This is a tale from the Dark Ages, when Ireland was beginning to grasp Christianity, and was often plagued by invading Vikings from the north. Brendan (Evan McGuire), a boy whom is fostered by his uncle, Abbot Cellach (Brendan Gleeson) of Kells, had a gift for finding trouble, even when the scope of his world is not larger than the walls that surround the abbey and the village that is protected by it. Brendan also has a gift for art, but rarely gets to indulge in the illumination of the books in the scriptorium because he had other far more mundane duties to attend to in helping the men of the abbey build the walls to protect Kells. One day as Brendan is chasing down a wild goose, he runs into the illuminators, Brother Tang (Liam Hourican), Assoua (Paul Tylack), and Square (Paul Young), and they help him catch the goose. The lucky goose is not going to be roasted, but simply is going to lose a few tail feathers. The brothers are going to use them for quills. They go to the scriptorium and tell Brendan about Aidan, the man who seems like he must be the superhero of illuminators. They also tell Brendan of the project Aidan has been working on in the island of Iona. A secret book that is like none that has even been seen before. What the brothers do not know is that the unguarded island fell prey to viking raids, and Brother Aidan (Mick Lally) is on the run. Another thing they do not know is that he carries the Book of Iona with him.

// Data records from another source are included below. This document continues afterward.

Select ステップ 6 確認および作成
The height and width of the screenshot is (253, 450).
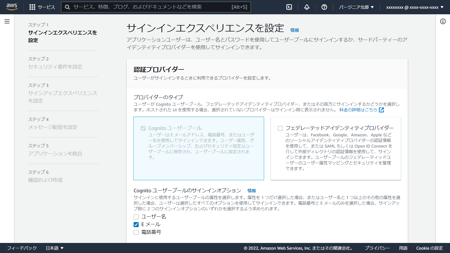click(x=46, y=180)
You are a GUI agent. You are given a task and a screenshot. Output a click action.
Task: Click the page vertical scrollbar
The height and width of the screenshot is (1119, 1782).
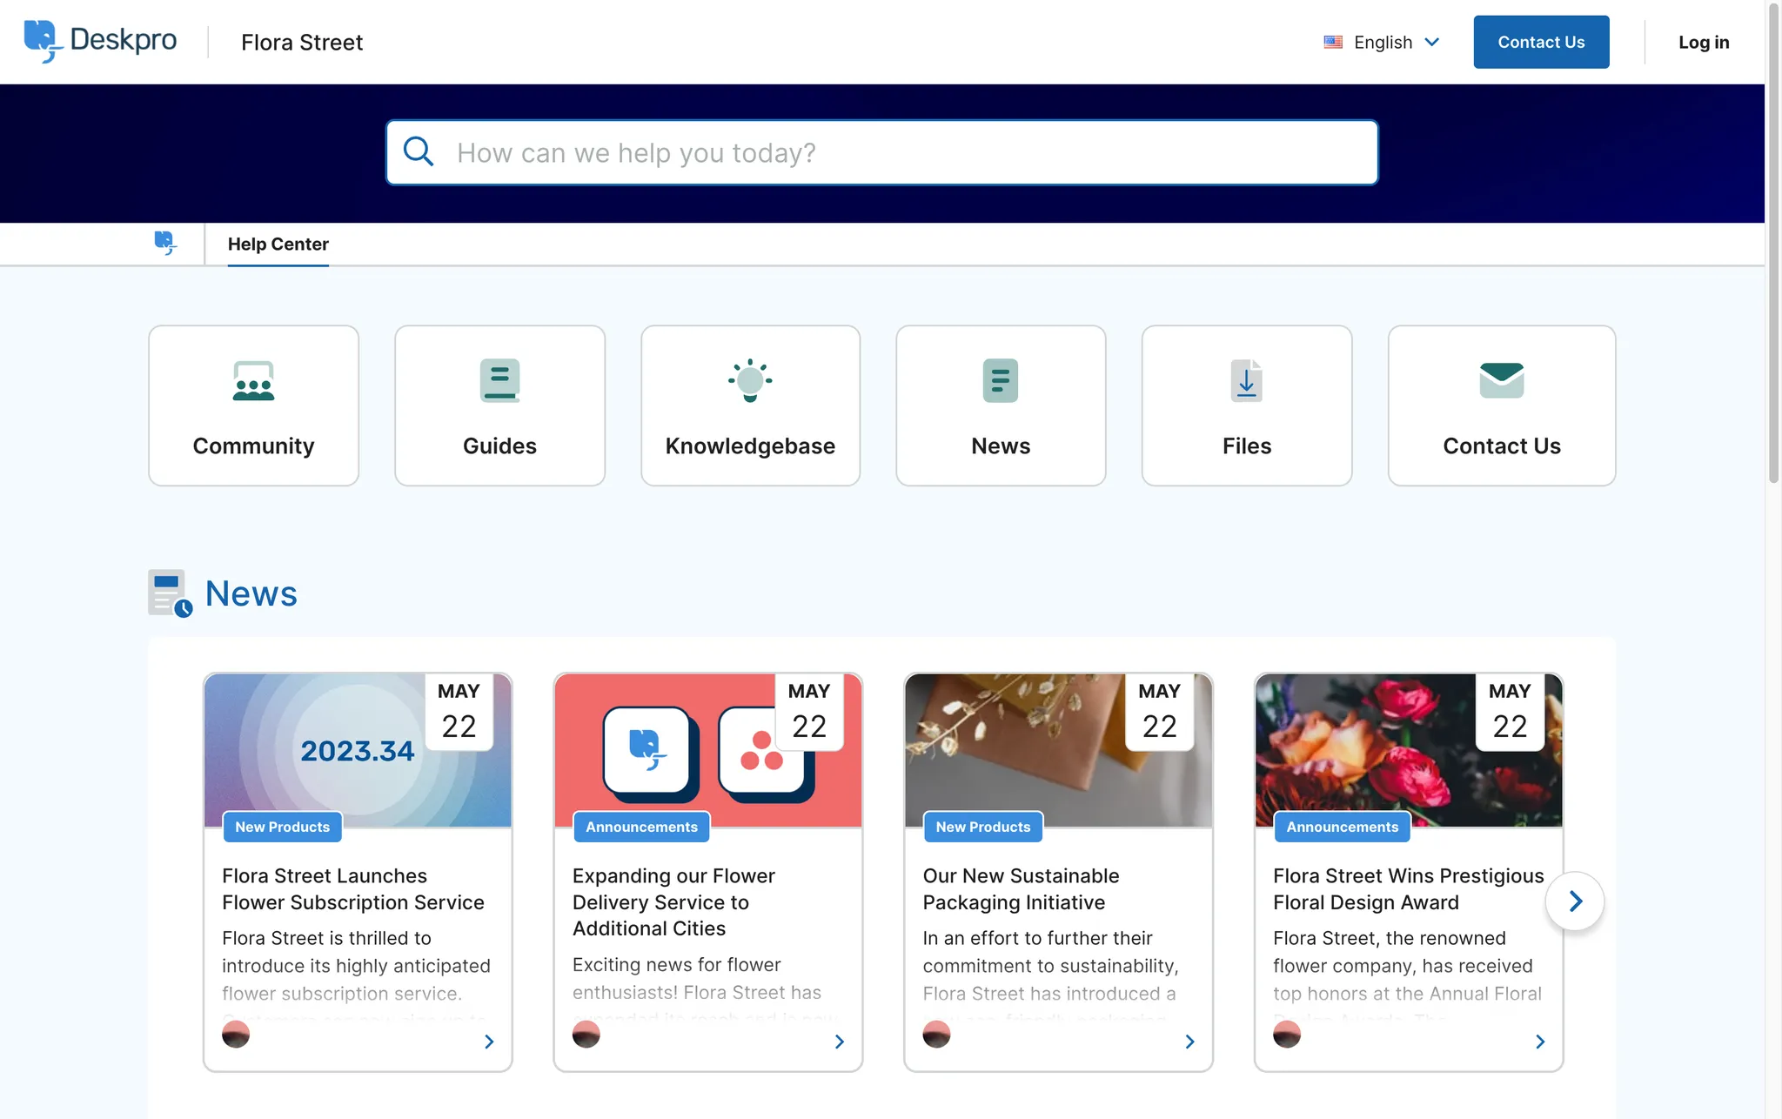(x=1773, y=244)
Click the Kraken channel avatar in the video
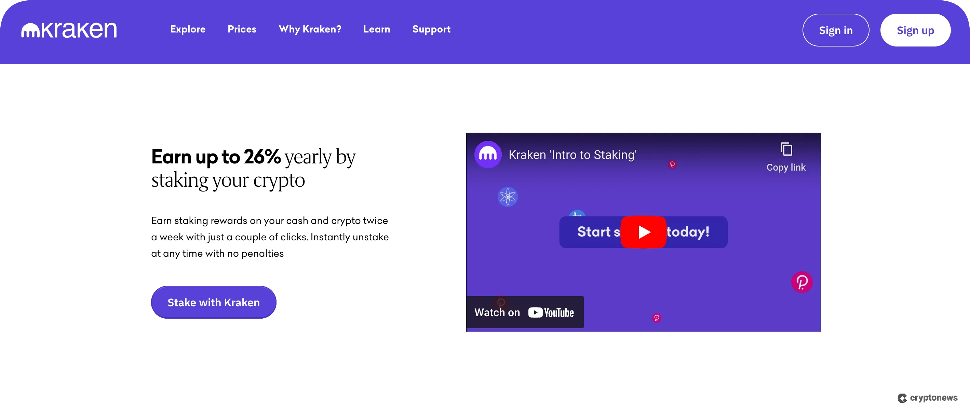Screen dimensions: 970x413 [488, 154]
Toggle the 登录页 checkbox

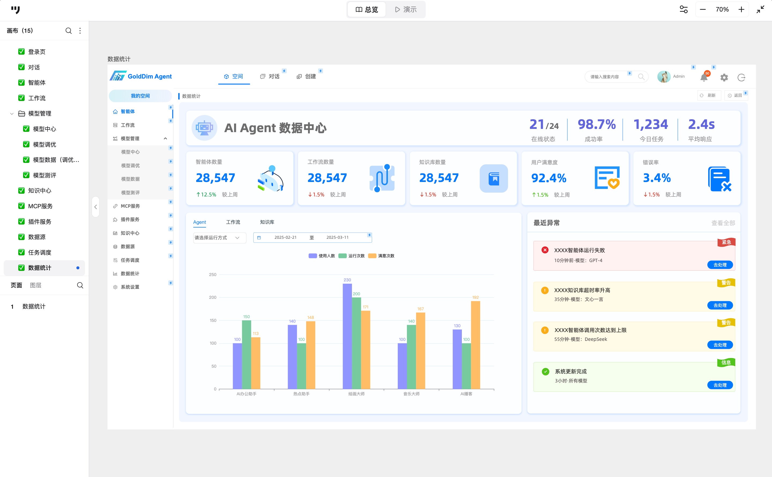point(21,51)

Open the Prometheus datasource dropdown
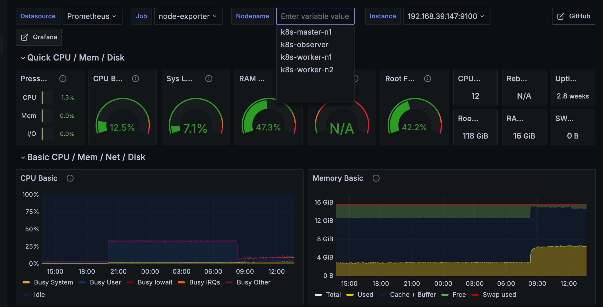[92, 16]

When Aidan and his cat, Pangur Bán, come to Kells, he takes a liking to Brendan, because he recognizes the boy’s talent and love of illumination. Brendan still has to attend to his mundane tasks of helping the builders with the wall, but comes to visit with Aidan to learn new things. One evening, Aidan tells him of a certain nut that grows in the forest outside of the abbey walls that produces an emerald green ink, and asks Brendan to collect some for him. Brendan is forbidden to go outside the walls of the abbey, but his curiosity and desire to learn are far greater. He is still a kid, and is going to rebel when it comes to getting what he wants. He sneaks out of the abbey to the forest with Pangur Bán following him, and starts to hunt for the oaks that have the gall nuts Aidan needs. He and the cat are soon pursued by wolves, and find themselves surrounded as they climb to the top of a boulder. The cat gets away, but soon comes back as a shining white wolf calms the others. This is no ordinary wolf. The white wolf is a fairy, Aisling (Christen Mooney), and though she is suspicious of Brendan at first she becomes Brendan’s guide and friend in the forest.
The Abbot learns of Brendan’s little outing, and forbids him to leave the confines of the abbey, but he goes out and learns about the ways of the forest from Aisling, as well as learning the nuance of illumination from Aidan. Aidan soon confesses that his age and eyesight are slowing him down, and that he might never be able to finish the Book of Iona. He had lost a special magnifying glass, the Eye of Collum-Cille, and without it, the details of his work cannot be done. The lens was taken from Crom Cruach, which is an evil serpant that lives near Aisling’s forest, is feared by her and her kind. Brendan attempts to go to the forest to get the glass, but is stopped, and confined to his room by the Abbot. Aisling uses her spirit magic to turn Pangur Bán into a spirit to help get the keys from the abbot’s chambers to help Brendan escape. Brendan comes up with a brave and creative plan to get the glass, but that won’t stop the Vikings from reaching and taking Kells. That takes Brendan’s game to a whole new level, but he never stops doing what he feels is his true purpose in life, to finish what Aidan started. Therefore The Book of Iona becomes The Book of Kells.
While there are many great movies out there featuring Irish folklore and legends, they are still made of some fluff. While The Secret of Kells has somewhat of a fluffiness to it, it is a serious story to be considered, even though it is an animated film. The lines are simple, and the colours bright, and there is enough mystery to keep everyone enthralled. The Brendan in this story is not the Saint Brendan of Clonfert, even though the stories come from about the same time period. Someday, maybe Cartoon Salon could treat us to this story, too. This tale has a wonderful mix of paganism and Christian legend, and it works well. No wonder it was nominated for Best Animated Picture in 2009. Sadly, it lost to Up, but that’s not so bad.